1. Satan tempted Jesus to show off His power by turning stones into bread.

2. Satan tempted Jesus to bypass God’s plan for establishing the Kingdom of God by worshipping Satan instead of God.

3. Satan tempted Jesus to test God by jumping off the top of the temple.

In each situation, Jesus refused to sin and instead quoted scripture to Satan. Satan then left Jesus alone, at least for a time.

How does this story relate to our lives? We all go through “desert” times in our lives when things get difficult. When we are going through hard times, Satan loves to tempt us to try to make things easier on ourselves through some sin. We must refuse to sin because though sin may give us a momentary sense of relief, it creates bigger problems down the road. Since Satan is crafty, it can sometimes be difficult to recognize his deceptive ways. Therefore, we must learn the Bible, which will help us understand God’s opinions on things and not be fooled by Satan. When we go through a time of testing and are victorious, then Satan will leave us alone for a while.

What does this story have to do with Ash Wednesday, Lent and Easter? When we remember that Jesus was tempted, just like we are, but overcame those temptations, it helps us to find new strength to overcome our own temptations. When we give up something we like for a period of time, it helps us become more dependent on God, as well as builds up our will power, both of which are helpful in overcoming sin in our lives.
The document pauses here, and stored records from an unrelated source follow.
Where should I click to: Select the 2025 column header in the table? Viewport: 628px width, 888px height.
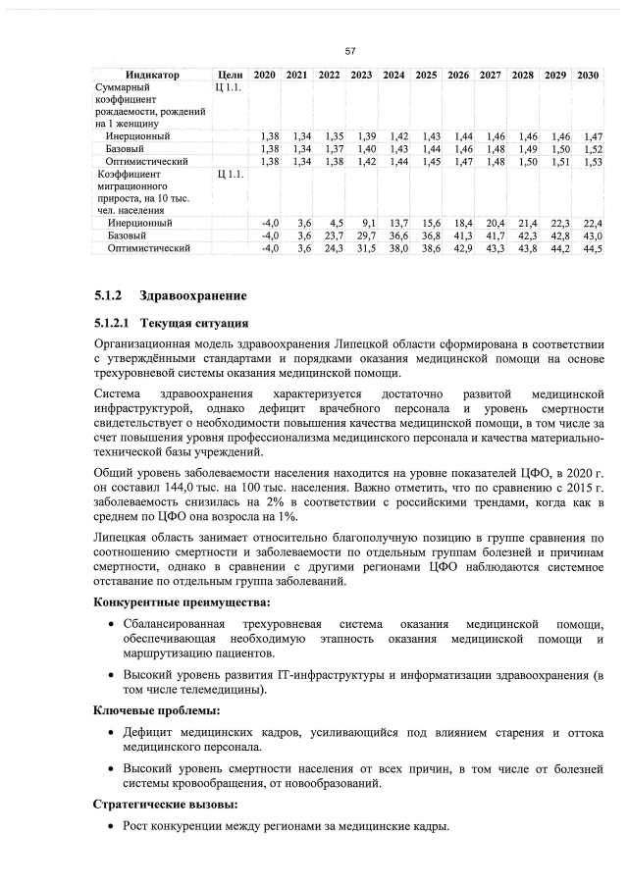[427, 75]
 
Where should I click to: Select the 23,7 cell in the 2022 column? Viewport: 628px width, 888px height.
[332, 236]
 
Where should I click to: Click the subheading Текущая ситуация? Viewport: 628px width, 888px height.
[186, 322]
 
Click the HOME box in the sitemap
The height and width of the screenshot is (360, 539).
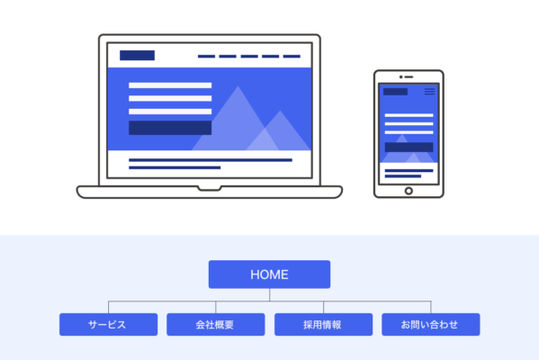(x=269, y=274)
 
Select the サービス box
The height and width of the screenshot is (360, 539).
(x=108, y=324)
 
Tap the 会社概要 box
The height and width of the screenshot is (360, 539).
(x=216, y=324)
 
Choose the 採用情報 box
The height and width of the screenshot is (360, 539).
(x=323, y=324)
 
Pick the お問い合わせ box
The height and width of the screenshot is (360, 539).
(x=431, y=324)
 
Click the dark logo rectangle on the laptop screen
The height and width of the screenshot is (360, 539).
(x=137, y=56)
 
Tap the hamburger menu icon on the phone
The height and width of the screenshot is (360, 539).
(x=430, y=92)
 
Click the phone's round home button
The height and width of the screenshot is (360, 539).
(x=409, y=191)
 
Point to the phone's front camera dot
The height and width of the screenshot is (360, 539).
(x=400, y=77)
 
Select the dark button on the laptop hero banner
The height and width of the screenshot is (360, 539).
(x=170, y=128)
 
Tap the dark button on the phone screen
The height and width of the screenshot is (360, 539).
(x=409, y=148)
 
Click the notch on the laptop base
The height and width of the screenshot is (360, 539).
(x=210, y=188)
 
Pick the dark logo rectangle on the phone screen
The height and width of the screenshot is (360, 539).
(x=395, y=92)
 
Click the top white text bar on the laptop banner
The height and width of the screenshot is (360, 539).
(x=170, y=86)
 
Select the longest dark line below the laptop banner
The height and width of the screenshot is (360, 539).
(x=211, y=160)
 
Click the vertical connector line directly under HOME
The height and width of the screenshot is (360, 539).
(x=270, y=294)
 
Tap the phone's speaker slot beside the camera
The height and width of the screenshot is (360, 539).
(x=409, y=77)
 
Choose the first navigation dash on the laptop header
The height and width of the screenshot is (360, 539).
(x=206, y=57)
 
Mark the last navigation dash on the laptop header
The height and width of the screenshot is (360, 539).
(x=292, y=57)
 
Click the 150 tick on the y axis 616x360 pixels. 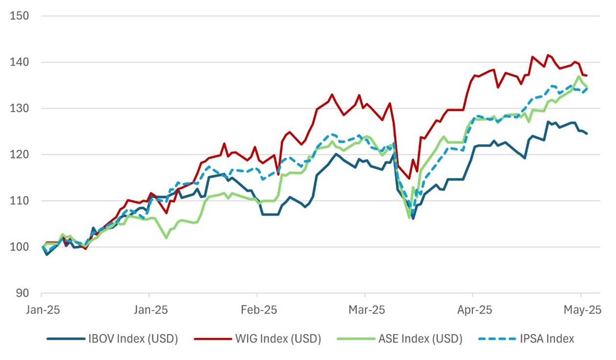[x=20, y=16]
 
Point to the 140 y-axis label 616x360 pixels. [x=20, y=62]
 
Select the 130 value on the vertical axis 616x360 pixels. [x=20, y=108]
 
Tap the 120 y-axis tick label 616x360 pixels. [x=20, y=155]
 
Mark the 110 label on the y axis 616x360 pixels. [x=20, y=201]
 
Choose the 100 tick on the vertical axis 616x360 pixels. [x=20, y=247]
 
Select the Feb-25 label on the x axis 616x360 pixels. [x=257, y=310]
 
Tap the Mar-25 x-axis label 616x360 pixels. [x=365, y=310]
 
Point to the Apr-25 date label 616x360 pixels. [x=473, y=310]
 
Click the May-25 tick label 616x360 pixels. [x=581, y=310]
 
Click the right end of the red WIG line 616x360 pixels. [x=587, y=75]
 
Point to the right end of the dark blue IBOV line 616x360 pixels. [x=587, y=134]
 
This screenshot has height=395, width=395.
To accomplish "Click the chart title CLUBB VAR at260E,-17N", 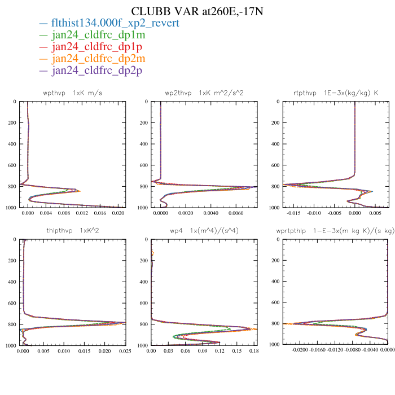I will [198, 11].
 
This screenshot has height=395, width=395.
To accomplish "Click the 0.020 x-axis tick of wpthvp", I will [118, 214].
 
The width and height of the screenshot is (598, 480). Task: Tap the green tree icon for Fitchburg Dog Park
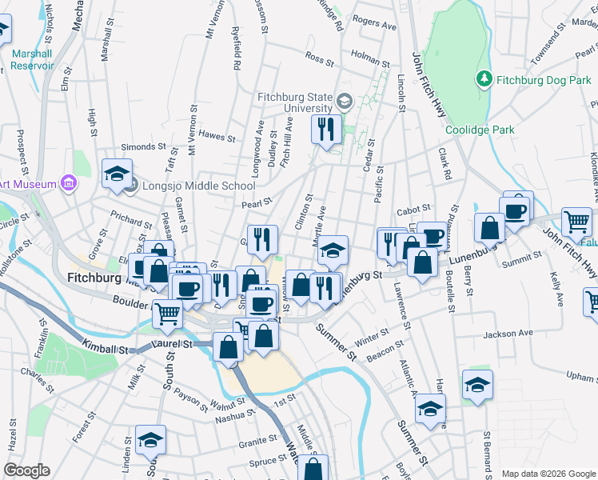point(484,79)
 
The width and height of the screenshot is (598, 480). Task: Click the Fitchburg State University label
point(294,102)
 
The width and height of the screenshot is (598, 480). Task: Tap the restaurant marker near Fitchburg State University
point(325,130)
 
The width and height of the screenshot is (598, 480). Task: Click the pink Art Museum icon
point(69,183)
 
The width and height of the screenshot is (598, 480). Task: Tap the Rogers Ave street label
point(374,24)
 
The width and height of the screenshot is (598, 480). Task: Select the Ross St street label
point(319,58)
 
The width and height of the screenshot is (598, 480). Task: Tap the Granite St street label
point(257,443)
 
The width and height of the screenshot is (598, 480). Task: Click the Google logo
point(26,470)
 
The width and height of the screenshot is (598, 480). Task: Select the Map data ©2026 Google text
point(548,474)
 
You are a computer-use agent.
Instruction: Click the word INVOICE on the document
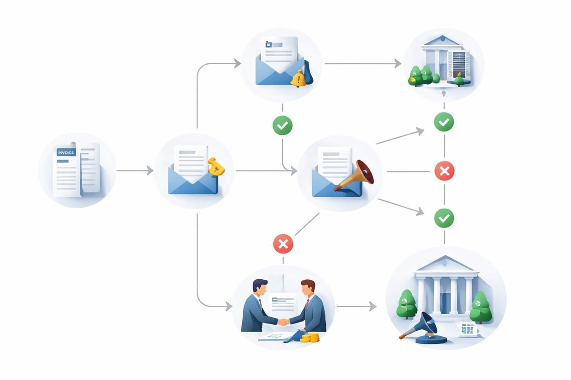[66, 152]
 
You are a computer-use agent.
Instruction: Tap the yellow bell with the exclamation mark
[298, 78]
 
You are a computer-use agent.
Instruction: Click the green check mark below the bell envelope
[282, 125]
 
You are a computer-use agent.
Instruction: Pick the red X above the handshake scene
[283, 244]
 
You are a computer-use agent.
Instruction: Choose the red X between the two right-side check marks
[444, 171]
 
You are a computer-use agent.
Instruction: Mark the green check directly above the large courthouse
[444, 218]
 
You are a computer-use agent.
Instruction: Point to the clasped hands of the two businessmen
[283, 322]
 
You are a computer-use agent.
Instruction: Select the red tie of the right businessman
[307, 303]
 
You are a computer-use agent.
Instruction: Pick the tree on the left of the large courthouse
[407, 304]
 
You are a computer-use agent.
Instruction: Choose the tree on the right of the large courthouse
[481, 306]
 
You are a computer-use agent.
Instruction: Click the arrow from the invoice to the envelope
[135, 171]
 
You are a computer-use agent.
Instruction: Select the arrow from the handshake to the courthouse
[357, 307]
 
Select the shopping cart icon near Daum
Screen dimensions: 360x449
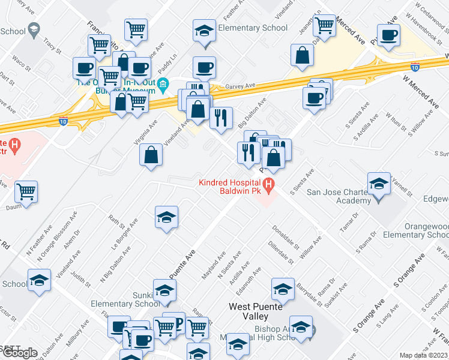26,192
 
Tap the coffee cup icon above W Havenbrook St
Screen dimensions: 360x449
388,35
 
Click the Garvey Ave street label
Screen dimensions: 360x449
236,86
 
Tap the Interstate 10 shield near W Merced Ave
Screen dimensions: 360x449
415,67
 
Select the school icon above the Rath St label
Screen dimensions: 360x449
166,216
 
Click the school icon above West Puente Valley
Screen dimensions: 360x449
283,289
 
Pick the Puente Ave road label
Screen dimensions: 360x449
182,264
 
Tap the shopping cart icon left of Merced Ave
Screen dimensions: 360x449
324,26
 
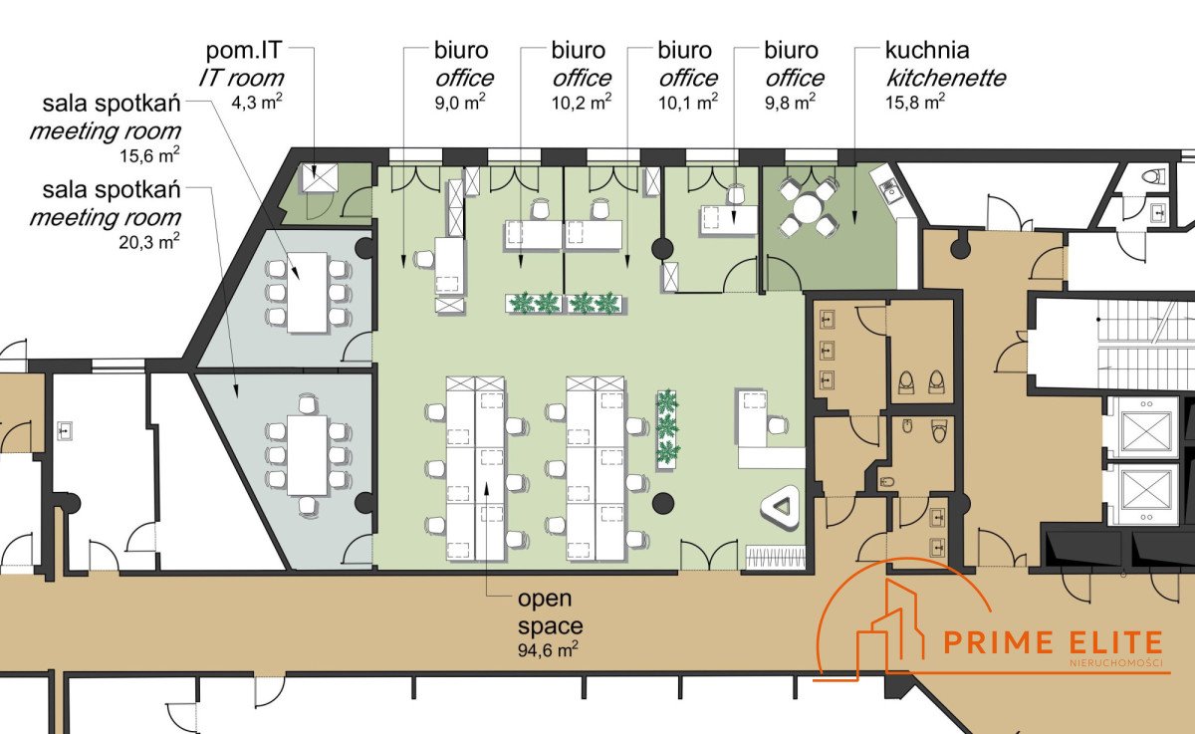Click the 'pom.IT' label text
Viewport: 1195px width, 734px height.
243,51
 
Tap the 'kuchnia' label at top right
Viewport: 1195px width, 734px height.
927,51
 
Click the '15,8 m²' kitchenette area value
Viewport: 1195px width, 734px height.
914,101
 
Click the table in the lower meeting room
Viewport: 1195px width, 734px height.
307,455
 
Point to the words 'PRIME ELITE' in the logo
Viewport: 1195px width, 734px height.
1052,643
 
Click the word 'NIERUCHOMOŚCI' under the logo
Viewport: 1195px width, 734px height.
1115,664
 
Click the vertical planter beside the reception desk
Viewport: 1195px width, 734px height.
666,428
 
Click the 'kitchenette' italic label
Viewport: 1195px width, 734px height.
945,77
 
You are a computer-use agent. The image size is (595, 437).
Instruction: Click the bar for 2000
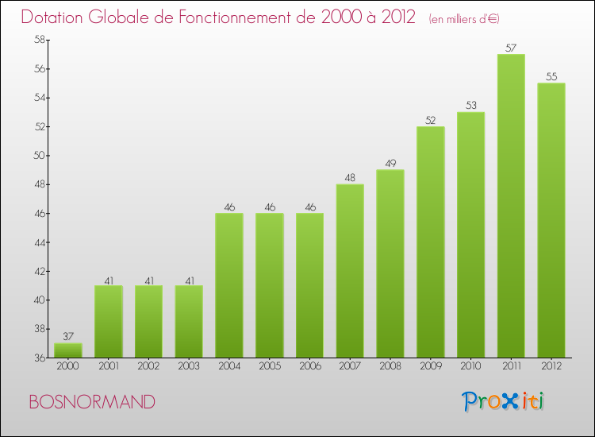pos(68,350)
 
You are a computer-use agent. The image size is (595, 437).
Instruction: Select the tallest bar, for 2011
pos(511,206)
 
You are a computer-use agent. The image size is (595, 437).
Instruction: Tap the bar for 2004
pos(229,285)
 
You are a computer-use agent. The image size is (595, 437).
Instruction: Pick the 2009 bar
pos(430,242)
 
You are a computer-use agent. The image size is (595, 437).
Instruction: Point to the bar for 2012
pos(551,220)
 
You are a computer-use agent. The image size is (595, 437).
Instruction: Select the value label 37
pos(68,336)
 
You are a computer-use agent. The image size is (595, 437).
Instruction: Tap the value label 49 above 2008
pos(390,164)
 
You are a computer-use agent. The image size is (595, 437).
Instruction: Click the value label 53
pos(470,106)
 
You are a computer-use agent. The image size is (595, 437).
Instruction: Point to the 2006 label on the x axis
pos(309,367)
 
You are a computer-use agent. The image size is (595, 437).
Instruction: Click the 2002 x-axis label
pos(148,367)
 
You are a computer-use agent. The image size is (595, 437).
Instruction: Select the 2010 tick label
pos(470,367)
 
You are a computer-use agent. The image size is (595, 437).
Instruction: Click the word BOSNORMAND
pos(92,402)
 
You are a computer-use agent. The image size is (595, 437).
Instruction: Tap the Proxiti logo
pos(504,401)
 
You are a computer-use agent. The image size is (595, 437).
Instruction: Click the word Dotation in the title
pos(53,17)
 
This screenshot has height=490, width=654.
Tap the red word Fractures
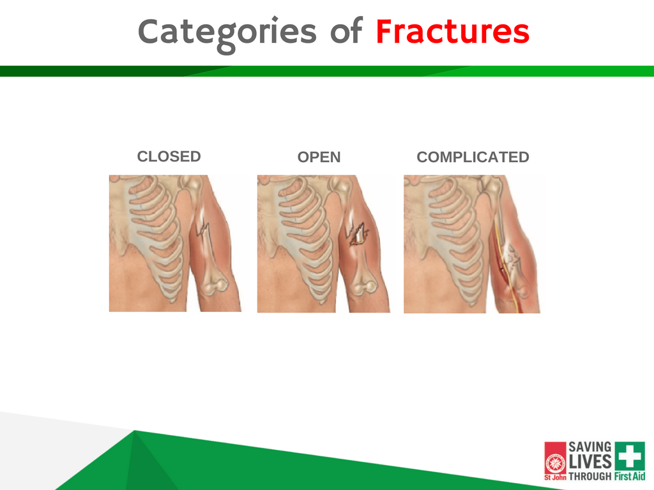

What does the ash have to do with it since Jesus did not use ash to resist Satan’s temptations? In ancient times ash symbolized people’s desire to turn away from sin and follow God. People often repented in sackcloth and ashes. Therefore, on Ash Wednesday those who want to make a commitment to focus on prayer for 40 days and give up something for the Lord for 40 days would have some ash put on their forehead in the sign of the cross. This was an outward physical sign of an inner spiritual decision the person was making. Traditionally, the ash came from palm branches that had been used the year before in Palm Sunday services. But since I did not have any of those on hand we asked the young people present to write one sin they struggled with on a piece of paper, which we then burned, creating ash to use on their foreheads as a symbol of repentance from sin and a willingness to sacrifice something for the Lord.

Though Ash Wednesday is not a part of my normal religious tradition as a Baptist, I was moved learning about it and it seemed to me that the young people who took part in this special emphasis were moved as well. Perhaps it is something more Christians should consider taking part in.


  1. Gary and Margaret RogersFebruary 23, 2012 at 9:21 PM


  2. Thanks Terry, very informative......

  3. If Father Manahan at St. Mary’s in Milford, MA had explained it this well, I may have remained a Catholic!!

  4. I like this too.

  5. Gary, Mom, Jeffrey, Bill and Deanna,
    Thanks for all the kind words. Glad you liked it.

  6. That was an awesome learning experience/activity for all involved!!